Research Project: Enabling Mechanistic Allele Mining to Accelerate Genomic Selection for New Agro-Ecosystems

Location: Plant, Soil and Nutrition Research

Project Number: 8062-21000-052-000-D
Project Type: In-House Appropriated

Start Date: Mar 1, 2023
End Date: Feb 29, 2028

Objective:
Objective 1: Develop species-transferable models of gene expression and protein activity for crop plants (build using maize, sorghum, rice, wheat, Brachypodium, Setaria, tomato, Arabidopsis, soybean, and cassava data) derived solely from DNA sequence information. Sub-objective 1.A: Develop bioinformatics to support pangenome comparisons, analysis, and imputation of haplotypes for molecular quantitative genetics and breeding. Sub-objective 1.B: Develop and evaluate gene activity models for GWAS and GWP. Sub-objective 1.C: Annotate pangenomes with gene activity estimates and make them accessible to molecular breeder analysis tools. Objective 2: Apply species-transferable models of gene expression and protein activity to enhance allele mining and genomic selection for maize, minor crops, and specialty crops (including but not limited to sorghum, oat, cassava, table grapes, and others) for the identification of genetic variation controlling frost/heat tolerance and nitrogen/phosphorous recycling. Sub-objective 2.A: Allele mining for temperature tolerance in maize and its wild relatives. Sub-objective 2.B: Allele mining for nutrient recycling in maize and its wild relatives.
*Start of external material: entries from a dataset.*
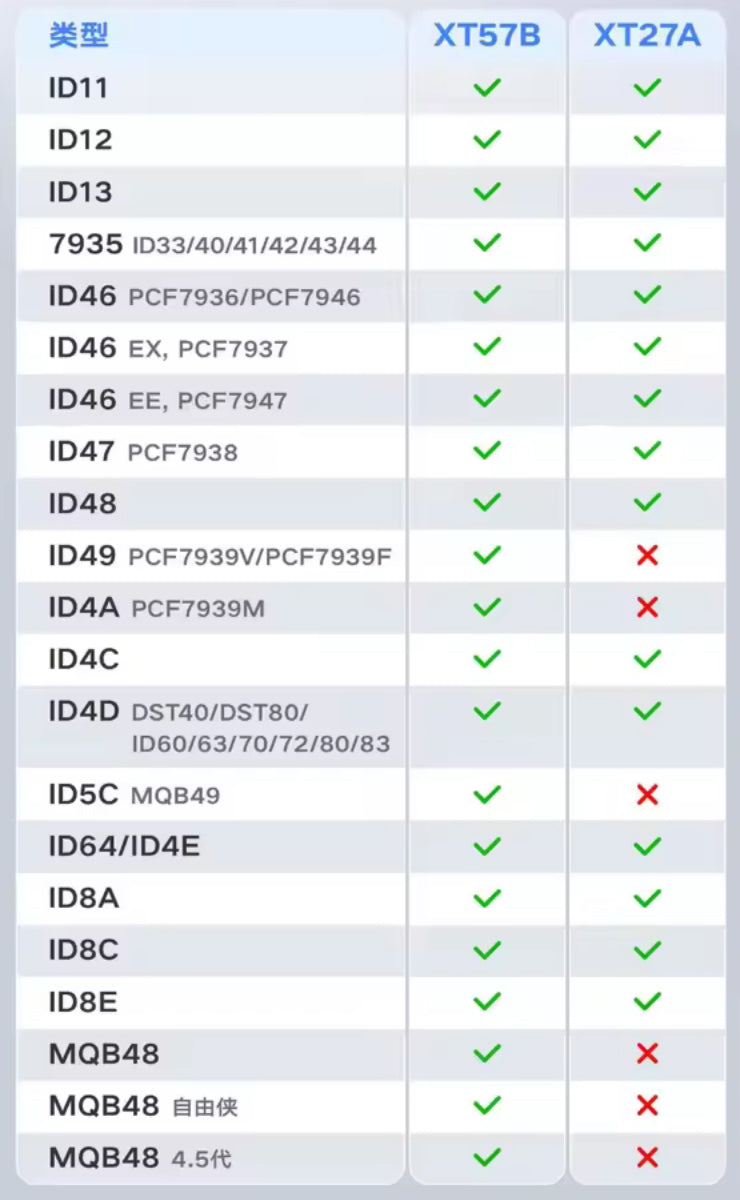This screenshot has height=1200, width=740.
Task: Click the red X for ID5C MQB49
Action: [647, 795]
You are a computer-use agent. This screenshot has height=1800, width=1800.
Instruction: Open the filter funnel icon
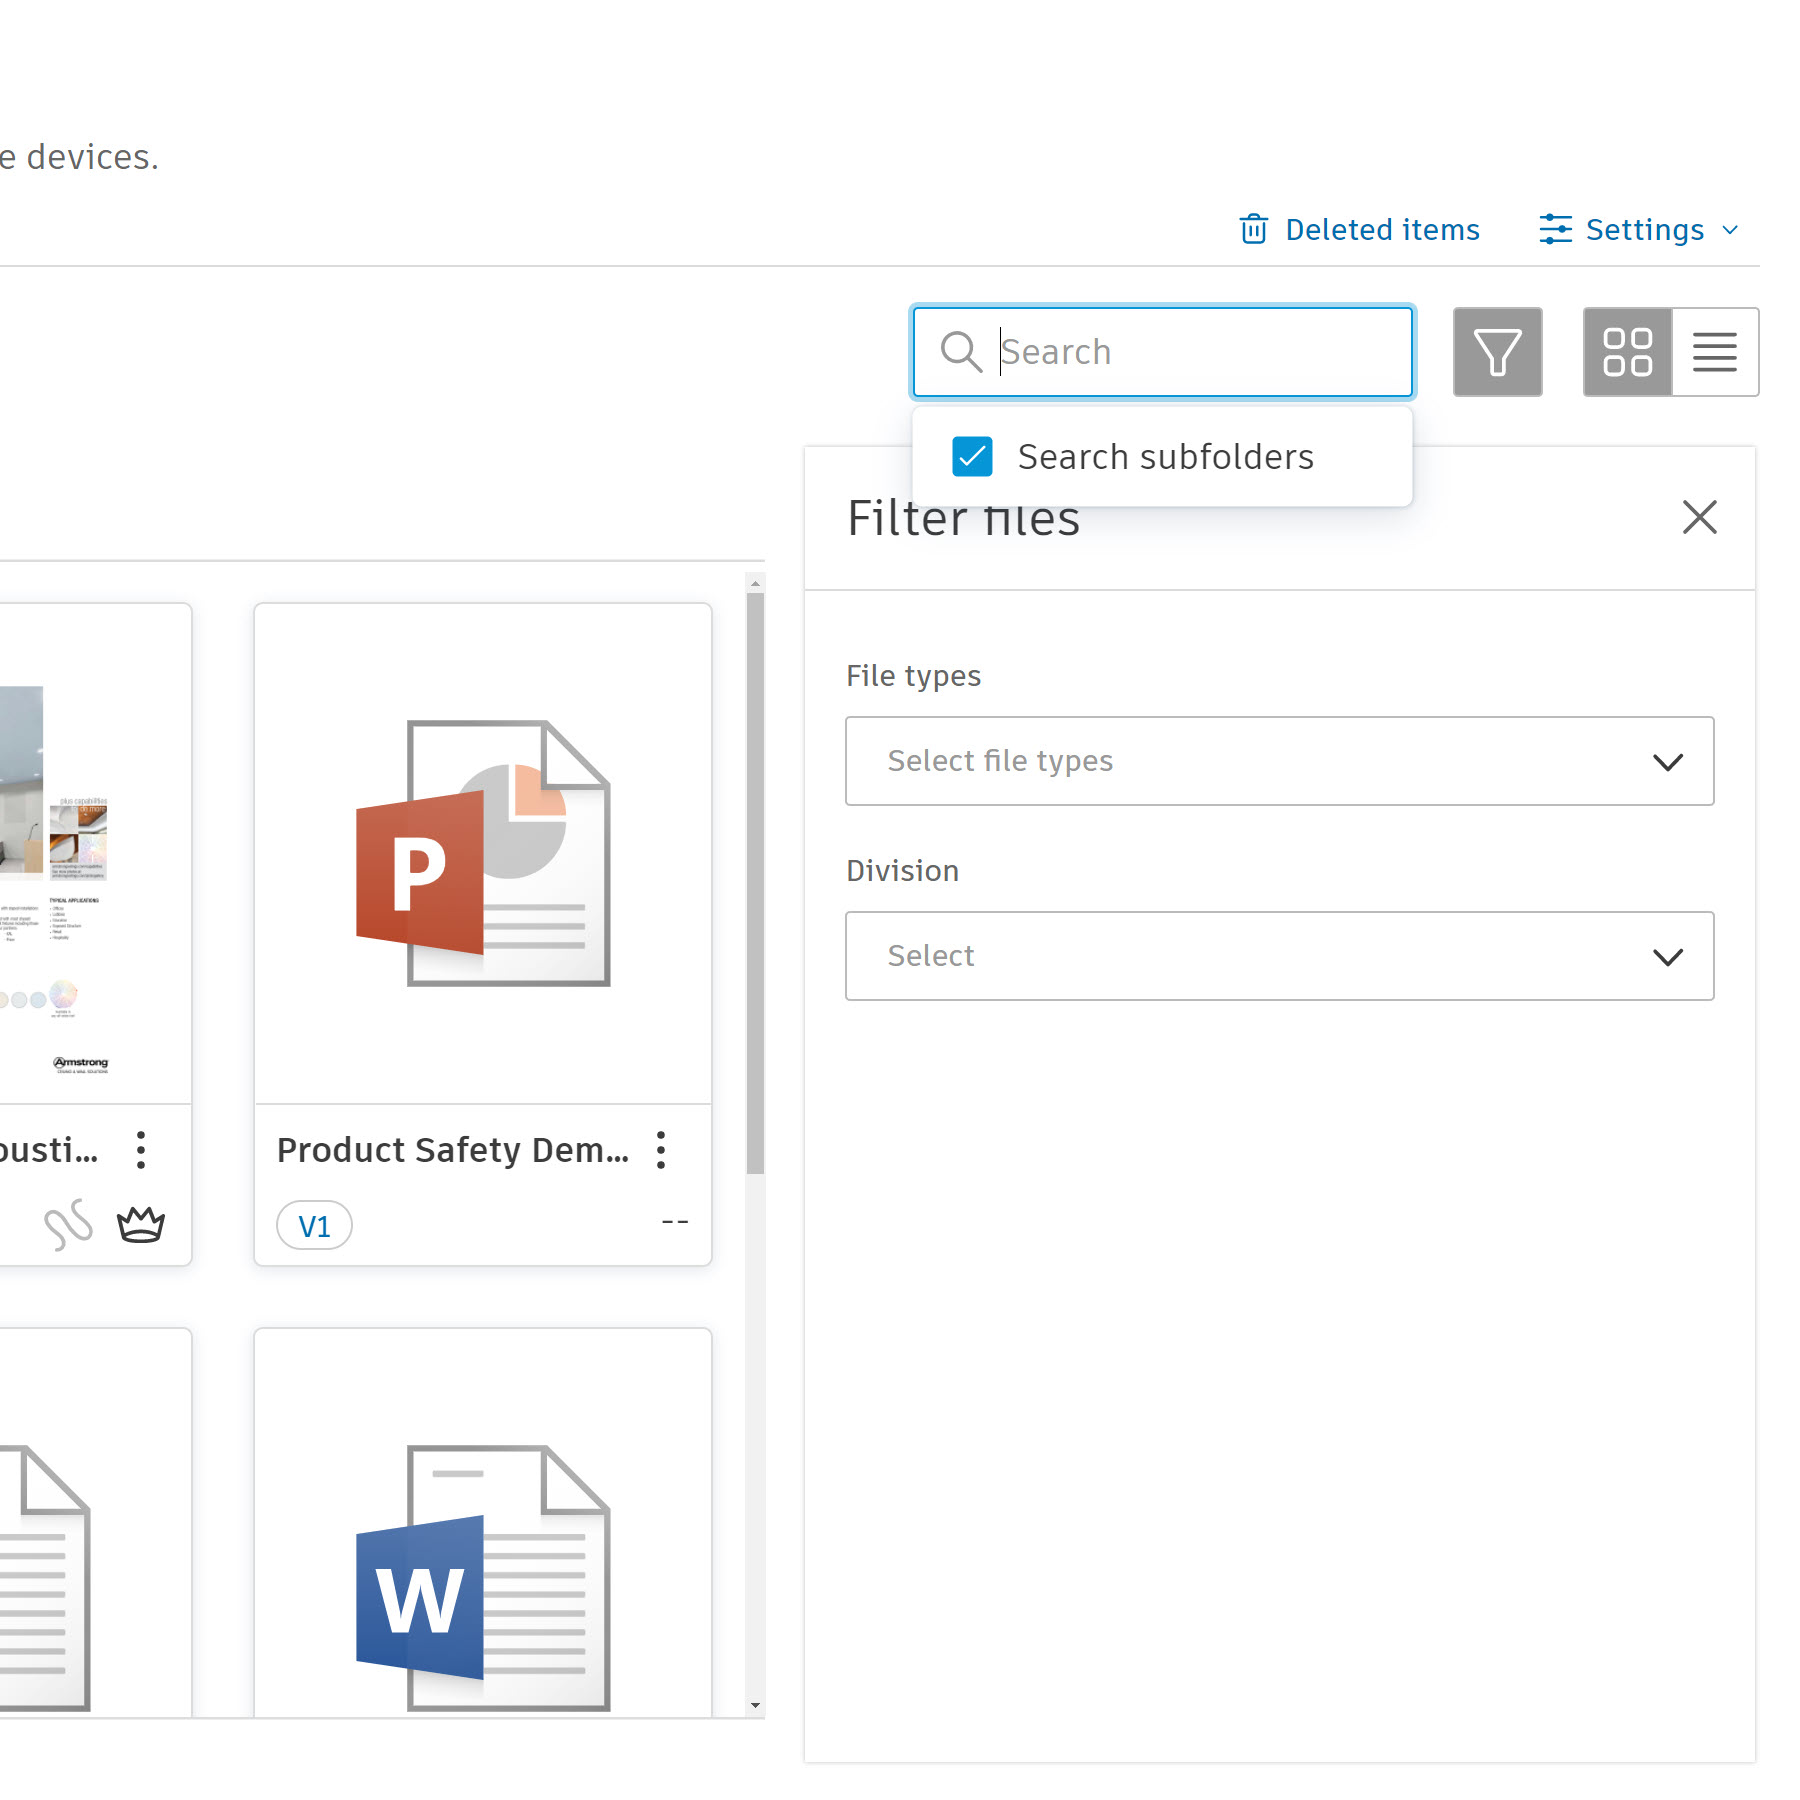coord(1497,352)
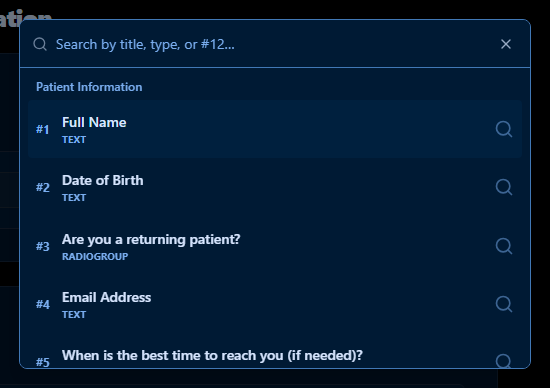Click the #4 question number label
This screenshot has width=550, height=388.
coord(43,304)
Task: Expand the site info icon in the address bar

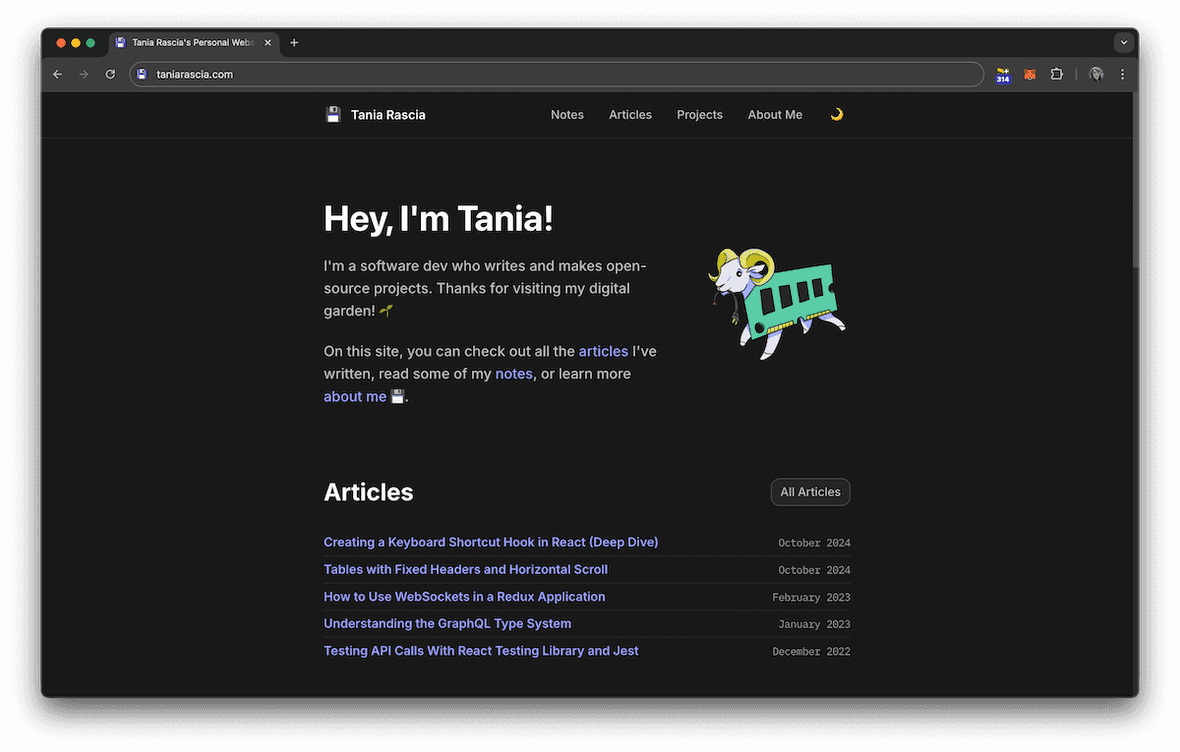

Sub-objective 2.C: Allele mining and genomic selection using gene activity for breeding across Breeding Insight species.

Approach:
Plant breeding and genetics are poised to contribute to numerous goals in feeding the planet, adapting to climate change, and reducing the environmental impact of agriculture. To date, breeding models have been crop-specific, drastically limiting their efficacy and scope. Genomics and machine learning, however, have now developed to the point where the molecular activity of genetic variation, and thereby impacts on plant performance in the field, can be estimated solely from genome sequence information. The goal of this project now is to shift breeding models from being genetic variant-based to being molecular activity-based (e.g., protein structure and RNA/protein expression). New cross-species models will be generated and leveraged to predict whole-plant phenotypes and uncover environmental adaptation strategies, making prediction and discovery more accurate, efficient, and powerful. The project will develop bioinformatic and machine learning tools to infer the complete genomes of crop species (pangenomes) and then use that sequence to predict the protein structure and gene expression patterns in thousands of crops and related wild species. Molecular breeders working across species use these models through bioinformatic portals we develop. This project will then allele mine for genes in maize and sorghum’s wild relatives that control frost and heat tolerance, as well as recycling nitrogen and phosphorous. These wild relatives, many of which are perennial, are more tolerant of extreme temperatures and are incredibly productive without needing chemical inputs. The candidate genes will be identified by genetic mapping within Tripsacum and Zea, environmental mapping using gene activity across the Andropogoneae and landraces, and expression/metabolite profiling in wild species. Successful identification of these genes could lead to a dramatic reduction in the need for fertilizer inputs and increases in maize yields by allowing earlier planting and avoiding and tolerating heat extremes.